How Delayed Retirement Credits Work
- 8% Annual Increase: For each year you wait past your FRA, your benefit amount grows by 8%. This is a simple interest rate, not compound.
- No Further Increase After 70: The 8% annual credit stops accruing once you turn 70. There is no financial advantage to waiting past this age.
- Benefit Recalculation: The SSA automatically applies any earned DRCs, permanently boosting your monthly checks for the rest of your life.
Why Most People Claim Early
Understanding why the vast majority of retirees don't wait until 70 is crucial for grasping the broader landscape of retirement planning. Several key factors drive early claiming decisions:
- Need for Income: Many retirees need the income immediately to cover living expenses, especially if they stopped working earlier than planned due to job loss or health issues. For them, receiving a smaller check now is better than waiting for a larger one later.

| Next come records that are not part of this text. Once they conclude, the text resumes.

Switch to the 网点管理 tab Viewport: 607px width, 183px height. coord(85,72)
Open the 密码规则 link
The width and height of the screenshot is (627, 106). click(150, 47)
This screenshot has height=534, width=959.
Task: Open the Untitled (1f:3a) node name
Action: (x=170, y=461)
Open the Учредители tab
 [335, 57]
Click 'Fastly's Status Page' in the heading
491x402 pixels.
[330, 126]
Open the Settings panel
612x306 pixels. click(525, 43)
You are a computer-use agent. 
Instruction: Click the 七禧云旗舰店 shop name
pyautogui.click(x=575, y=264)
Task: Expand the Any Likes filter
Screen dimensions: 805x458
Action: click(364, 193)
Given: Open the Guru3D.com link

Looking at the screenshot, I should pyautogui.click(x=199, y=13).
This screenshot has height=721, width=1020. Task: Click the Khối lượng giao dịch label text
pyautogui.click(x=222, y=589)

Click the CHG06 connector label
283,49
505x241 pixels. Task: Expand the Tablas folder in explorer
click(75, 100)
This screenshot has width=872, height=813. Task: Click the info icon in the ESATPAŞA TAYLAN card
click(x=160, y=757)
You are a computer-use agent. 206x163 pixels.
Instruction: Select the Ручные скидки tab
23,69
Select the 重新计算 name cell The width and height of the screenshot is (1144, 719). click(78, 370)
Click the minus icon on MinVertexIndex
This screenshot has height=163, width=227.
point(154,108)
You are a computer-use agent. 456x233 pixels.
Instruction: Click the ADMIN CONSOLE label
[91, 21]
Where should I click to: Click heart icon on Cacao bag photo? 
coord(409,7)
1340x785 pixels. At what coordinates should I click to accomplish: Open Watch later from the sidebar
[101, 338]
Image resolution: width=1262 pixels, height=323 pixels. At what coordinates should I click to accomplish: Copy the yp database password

- Health Concerns: Individuals with shorter life expectancies due to health problems may choose to claim early to receive more money over a shorter period. This is a calculated risk based on personal health and family history.
- Fear and Uncertainty: Some people worry that Social Security's trust fund will run out of money in the future, prompting them to claim benefits as soon as they can. While projections show the program can pay a large percentage of benefits for decades, this fear still influences decisions.
- Loss Aversion: Research suggests that many people feel the immediate pain of 'losing' the early benefits more acutely than the joy of gaining higher future benefits. This psychological bias pushes them toward immediate gratification.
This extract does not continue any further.